Cross posted on my classroom blog.

The 7th graders have been working on persuasive essays for the last few weeks.  It has taken some time, but the results have been quite impressive.  We started off talking about what “persuasive essays” consisted of and what types of topics they could write about.  The students found comfort and excitement when discussing topics that related to themselves and/or their unique interests.
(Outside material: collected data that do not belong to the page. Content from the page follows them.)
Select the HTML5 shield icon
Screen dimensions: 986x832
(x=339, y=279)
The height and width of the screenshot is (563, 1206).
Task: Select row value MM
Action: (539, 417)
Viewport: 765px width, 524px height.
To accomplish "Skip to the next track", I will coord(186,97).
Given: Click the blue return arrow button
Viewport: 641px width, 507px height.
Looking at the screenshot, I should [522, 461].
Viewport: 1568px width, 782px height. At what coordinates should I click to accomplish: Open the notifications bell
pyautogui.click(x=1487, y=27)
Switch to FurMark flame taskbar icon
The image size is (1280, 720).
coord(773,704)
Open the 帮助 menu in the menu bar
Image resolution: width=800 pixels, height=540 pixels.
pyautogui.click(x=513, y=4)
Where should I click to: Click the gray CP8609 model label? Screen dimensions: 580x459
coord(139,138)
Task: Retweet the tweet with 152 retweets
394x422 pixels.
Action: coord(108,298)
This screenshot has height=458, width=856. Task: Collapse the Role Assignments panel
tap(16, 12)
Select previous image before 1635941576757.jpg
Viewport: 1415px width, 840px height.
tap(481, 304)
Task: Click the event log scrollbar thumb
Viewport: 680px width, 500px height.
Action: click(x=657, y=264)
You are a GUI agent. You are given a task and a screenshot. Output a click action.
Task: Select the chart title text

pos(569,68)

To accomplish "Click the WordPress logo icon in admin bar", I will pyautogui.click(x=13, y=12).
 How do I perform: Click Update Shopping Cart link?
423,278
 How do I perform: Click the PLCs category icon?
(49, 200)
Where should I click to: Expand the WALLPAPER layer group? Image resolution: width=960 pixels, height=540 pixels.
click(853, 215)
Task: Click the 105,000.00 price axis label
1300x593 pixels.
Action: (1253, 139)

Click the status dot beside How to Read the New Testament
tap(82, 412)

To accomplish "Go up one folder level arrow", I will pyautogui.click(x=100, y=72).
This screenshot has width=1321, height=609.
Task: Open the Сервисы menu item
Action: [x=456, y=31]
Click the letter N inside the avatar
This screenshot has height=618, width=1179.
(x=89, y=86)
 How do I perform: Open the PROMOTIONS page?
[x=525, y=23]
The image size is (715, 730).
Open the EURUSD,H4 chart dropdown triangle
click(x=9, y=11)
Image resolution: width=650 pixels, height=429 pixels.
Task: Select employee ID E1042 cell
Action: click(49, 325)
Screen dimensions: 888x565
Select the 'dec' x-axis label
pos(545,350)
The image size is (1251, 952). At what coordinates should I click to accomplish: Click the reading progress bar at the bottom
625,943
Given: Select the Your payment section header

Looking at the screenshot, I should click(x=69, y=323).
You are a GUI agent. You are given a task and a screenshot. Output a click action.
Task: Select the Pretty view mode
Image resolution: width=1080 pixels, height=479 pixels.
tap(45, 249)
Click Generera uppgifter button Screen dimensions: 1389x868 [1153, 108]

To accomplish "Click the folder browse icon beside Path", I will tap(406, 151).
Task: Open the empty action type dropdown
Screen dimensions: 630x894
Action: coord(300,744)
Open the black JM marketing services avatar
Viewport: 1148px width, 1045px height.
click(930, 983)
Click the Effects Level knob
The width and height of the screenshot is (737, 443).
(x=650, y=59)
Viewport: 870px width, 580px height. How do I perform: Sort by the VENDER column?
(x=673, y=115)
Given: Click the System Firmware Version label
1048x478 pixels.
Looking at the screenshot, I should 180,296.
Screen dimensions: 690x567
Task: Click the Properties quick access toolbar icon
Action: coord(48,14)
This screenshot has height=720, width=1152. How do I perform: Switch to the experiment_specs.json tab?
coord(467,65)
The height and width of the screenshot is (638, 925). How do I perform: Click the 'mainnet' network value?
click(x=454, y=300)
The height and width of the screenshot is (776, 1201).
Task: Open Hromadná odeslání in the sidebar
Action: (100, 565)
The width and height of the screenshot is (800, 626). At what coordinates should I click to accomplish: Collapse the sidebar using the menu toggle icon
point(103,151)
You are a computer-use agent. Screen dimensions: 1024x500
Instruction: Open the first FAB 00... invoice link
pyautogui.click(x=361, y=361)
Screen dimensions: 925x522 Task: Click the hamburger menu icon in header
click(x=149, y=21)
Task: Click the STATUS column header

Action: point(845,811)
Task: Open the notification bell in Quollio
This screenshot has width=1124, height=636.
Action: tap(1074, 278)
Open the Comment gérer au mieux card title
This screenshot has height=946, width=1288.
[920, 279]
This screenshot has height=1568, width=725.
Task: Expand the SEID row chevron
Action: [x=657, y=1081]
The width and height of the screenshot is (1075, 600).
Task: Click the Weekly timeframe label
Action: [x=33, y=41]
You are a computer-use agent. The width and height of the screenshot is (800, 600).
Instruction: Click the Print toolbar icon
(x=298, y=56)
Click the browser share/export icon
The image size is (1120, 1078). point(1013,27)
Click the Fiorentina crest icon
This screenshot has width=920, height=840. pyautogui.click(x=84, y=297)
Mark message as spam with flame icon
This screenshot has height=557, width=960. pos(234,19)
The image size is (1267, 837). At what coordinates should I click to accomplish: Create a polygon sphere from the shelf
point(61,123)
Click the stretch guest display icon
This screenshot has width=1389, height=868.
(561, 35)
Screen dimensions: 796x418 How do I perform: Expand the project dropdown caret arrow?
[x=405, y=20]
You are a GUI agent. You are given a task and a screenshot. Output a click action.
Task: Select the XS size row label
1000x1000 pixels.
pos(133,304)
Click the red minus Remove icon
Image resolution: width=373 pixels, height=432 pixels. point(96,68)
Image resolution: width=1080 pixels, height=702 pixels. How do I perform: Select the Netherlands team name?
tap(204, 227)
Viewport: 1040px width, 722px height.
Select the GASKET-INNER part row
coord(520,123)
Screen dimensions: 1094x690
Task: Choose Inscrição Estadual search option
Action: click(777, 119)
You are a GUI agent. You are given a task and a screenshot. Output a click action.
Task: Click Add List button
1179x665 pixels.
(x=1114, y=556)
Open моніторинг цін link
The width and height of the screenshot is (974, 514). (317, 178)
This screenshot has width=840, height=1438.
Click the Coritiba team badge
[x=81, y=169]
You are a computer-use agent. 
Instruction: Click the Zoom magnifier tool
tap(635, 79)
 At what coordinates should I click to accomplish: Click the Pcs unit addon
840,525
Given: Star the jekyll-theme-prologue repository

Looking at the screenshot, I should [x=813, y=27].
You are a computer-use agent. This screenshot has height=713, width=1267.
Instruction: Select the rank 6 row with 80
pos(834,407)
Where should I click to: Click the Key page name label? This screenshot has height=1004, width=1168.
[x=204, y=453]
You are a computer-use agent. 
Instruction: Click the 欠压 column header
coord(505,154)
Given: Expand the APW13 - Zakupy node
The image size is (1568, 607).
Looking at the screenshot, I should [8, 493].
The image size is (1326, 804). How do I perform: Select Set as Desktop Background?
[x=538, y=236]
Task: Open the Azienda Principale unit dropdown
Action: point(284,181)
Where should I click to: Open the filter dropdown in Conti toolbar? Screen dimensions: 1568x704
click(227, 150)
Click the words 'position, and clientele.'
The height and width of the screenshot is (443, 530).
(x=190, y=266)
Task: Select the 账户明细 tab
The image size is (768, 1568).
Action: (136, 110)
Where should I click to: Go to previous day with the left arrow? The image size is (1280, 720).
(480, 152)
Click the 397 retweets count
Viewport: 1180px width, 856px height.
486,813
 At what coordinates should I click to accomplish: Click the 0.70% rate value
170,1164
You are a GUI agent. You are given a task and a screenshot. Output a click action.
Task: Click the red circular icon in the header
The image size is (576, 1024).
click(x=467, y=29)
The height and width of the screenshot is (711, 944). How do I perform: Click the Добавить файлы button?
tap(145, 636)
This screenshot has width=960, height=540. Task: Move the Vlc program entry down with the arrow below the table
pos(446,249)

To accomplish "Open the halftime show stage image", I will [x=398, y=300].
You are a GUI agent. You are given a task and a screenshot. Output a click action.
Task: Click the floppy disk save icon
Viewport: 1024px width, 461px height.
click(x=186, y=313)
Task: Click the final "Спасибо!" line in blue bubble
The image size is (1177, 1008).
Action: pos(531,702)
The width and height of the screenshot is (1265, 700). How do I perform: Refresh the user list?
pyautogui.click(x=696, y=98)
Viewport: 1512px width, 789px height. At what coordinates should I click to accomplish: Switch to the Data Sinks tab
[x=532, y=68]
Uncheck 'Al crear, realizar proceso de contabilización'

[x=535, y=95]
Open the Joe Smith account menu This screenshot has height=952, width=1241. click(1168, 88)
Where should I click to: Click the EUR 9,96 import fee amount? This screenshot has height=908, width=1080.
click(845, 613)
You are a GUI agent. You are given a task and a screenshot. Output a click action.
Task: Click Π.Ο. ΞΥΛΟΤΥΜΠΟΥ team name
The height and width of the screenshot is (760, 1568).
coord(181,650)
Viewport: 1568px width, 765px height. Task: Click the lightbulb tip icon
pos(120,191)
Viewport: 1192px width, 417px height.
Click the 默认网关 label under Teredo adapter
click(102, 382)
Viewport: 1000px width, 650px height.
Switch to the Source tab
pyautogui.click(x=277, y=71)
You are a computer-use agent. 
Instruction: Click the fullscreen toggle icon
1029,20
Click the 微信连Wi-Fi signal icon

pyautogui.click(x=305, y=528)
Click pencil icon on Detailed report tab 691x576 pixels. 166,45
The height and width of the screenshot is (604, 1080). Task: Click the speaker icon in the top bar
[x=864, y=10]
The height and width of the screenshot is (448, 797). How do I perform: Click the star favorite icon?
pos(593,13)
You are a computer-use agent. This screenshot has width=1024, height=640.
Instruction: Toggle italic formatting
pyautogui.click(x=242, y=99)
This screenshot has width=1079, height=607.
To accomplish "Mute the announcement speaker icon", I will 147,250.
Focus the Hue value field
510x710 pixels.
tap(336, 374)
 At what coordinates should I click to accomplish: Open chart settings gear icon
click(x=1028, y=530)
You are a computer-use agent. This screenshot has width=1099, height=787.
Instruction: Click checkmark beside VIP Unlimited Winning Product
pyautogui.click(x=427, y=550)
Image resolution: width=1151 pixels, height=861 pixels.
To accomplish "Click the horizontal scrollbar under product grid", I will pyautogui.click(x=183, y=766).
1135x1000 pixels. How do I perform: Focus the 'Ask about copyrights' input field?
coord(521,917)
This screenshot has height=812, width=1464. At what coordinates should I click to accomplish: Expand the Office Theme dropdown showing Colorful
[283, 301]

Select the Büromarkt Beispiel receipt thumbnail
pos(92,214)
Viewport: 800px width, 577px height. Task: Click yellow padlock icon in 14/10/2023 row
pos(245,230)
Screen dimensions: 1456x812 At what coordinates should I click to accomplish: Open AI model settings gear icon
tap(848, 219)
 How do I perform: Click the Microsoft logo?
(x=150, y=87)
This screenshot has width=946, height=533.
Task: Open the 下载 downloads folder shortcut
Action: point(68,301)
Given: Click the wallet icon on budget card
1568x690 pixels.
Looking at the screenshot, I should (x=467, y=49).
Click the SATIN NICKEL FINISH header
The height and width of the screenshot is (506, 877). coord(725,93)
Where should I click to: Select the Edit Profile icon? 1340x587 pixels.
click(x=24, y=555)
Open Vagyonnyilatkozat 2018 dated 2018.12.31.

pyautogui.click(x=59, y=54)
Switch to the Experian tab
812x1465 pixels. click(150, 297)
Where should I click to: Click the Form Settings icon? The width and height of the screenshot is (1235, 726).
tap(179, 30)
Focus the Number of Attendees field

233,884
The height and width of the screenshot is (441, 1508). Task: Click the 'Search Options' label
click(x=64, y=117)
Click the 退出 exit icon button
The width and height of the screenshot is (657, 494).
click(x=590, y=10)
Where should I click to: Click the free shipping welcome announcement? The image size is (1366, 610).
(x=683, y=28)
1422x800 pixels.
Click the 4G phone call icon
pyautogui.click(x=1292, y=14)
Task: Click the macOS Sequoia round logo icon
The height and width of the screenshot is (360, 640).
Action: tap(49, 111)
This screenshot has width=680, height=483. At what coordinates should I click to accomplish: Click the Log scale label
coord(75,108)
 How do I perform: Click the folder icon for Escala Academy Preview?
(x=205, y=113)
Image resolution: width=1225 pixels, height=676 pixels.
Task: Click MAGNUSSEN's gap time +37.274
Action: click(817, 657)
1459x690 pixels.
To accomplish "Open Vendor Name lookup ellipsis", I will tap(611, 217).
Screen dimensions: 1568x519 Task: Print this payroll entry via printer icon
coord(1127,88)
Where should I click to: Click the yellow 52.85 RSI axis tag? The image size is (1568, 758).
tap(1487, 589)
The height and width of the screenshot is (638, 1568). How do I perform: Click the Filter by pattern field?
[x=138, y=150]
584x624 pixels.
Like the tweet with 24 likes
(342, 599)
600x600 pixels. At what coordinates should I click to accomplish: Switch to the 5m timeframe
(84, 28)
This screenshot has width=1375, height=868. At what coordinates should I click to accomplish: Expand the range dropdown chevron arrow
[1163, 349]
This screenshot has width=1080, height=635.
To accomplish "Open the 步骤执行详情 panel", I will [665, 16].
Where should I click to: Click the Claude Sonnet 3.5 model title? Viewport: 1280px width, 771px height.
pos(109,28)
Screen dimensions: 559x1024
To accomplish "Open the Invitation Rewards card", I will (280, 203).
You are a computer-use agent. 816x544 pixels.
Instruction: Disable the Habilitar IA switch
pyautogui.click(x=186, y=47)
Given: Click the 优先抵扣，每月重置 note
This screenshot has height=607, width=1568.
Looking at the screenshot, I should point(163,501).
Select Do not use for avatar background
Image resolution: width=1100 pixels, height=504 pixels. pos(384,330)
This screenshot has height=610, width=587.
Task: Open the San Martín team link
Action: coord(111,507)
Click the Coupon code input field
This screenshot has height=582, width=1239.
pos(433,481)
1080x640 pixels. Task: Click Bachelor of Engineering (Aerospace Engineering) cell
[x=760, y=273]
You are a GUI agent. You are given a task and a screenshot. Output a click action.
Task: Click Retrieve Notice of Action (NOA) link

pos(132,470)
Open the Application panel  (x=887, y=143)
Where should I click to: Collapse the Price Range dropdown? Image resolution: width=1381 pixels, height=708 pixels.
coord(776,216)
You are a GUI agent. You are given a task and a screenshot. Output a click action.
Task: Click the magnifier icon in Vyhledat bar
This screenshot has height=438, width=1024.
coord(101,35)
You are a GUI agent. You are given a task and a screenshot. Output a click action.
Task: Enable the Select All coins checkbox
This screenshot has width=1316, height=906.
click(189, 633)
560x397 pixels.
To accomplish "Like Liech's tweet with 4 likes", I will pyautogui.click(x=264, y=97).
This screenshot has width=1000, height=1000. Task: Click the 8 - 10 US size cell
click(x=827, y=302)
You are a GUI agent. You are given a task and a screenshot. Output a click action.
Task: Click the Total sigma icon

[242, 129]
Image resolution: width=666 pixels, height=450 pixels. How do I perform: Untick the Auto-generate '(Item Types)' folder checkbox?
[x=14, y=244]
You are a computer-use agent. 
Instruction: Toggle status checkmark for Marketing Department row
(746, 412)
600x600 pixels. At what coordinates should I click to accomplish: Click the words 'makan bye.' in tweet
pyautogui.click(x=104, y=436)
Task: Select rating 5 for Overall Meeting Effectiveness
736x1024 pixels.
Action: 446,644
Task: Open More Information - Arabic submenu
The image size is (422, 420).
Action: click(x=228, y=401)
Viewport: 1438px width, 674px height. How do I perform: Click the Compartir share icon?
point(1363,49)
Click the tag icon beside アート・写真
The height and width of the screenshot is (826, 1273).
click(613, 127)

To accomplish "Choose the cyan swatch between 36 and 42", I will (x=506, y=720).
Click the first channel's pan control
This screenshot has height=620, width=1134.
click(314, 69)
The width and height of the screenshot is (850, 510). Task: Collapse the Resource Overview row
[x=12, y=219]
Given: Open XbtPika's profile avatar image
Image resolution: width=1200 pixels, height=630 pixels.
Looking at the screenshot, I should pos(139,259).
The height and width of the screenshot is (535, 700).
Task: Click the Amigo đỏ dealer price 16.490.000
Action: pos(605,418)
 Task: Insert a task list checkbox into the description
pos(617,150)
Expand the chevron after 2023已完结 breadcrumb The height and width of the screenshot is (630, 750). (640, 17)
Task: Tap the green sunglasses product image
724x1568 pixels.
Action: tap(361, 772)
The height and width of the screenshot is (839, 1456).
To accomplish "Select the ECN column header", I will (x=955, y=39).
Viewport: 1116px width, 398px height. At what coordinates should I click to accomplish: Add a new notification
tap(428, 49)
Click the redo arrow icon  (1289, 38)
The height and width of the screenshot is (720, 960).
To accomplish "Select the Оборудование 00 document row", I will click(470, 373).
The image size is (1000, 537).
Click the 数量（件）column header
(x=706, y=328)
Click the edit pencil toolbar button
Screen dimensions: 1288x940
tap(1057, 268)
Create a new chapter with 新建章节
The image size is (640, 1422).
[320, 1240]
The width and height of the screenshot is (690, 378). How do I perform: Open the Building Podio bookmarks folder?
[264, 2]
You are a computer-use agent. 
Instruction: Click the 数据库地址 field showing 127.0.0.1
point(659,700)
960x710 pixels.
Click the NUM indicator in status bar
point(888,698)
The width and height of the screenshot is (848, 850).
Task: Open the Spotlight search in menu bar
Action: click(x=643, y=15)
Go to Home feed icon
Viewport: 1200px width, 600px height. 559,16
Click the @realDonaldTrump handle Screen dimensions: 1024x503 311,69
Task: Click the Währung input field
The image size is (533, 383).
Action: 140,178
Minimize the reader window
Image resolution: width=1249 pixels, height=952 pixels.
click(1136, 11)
The students learned that it would take more than their own “opinion” to persuade an audience to agree with them.  They must have evidence, facts, research, and statistics to support their opinions.

First, we used the topic “Should schools be year-round or stick to the traditional school calendar?” The students then listened to examples of how to “hook” the reader.  They heard examples of anecdotes, facts, statistics, and a variety of strong thesis statements.  Next, each student practiced writing thesis statements from the topic list created by the class.  Following that, students wrote rebuttals to these paragraphs to gain perspective and to hear the other side’s point of view.

Second, the students had to choose which topic they wanted to research and write about.  Following that step, they had to make a list of three main reasons to support their topic.  Once their three reasons were established, it was time to research facts, statistics, and various stories to support their ideas.  This led to the drafting process of their essays.  We introduced transitional words and phrases to use in their writing.  A few are listed below.

Equally important

In the first place

Likewise

Besides          Further

Next               Again

Moreover       Similarly

Once the drafting process was concluded, it was time to work on their conclusions.  We read examples of strong conclusions, which restated the writer’s side. The students completed their conclusions, and then were ready to learn how to cite their websites properly and use in-text citations.  This seemed to be the most daunting task for them.  We still have many errors that need to be corrected, but they will be revising their final essays next week.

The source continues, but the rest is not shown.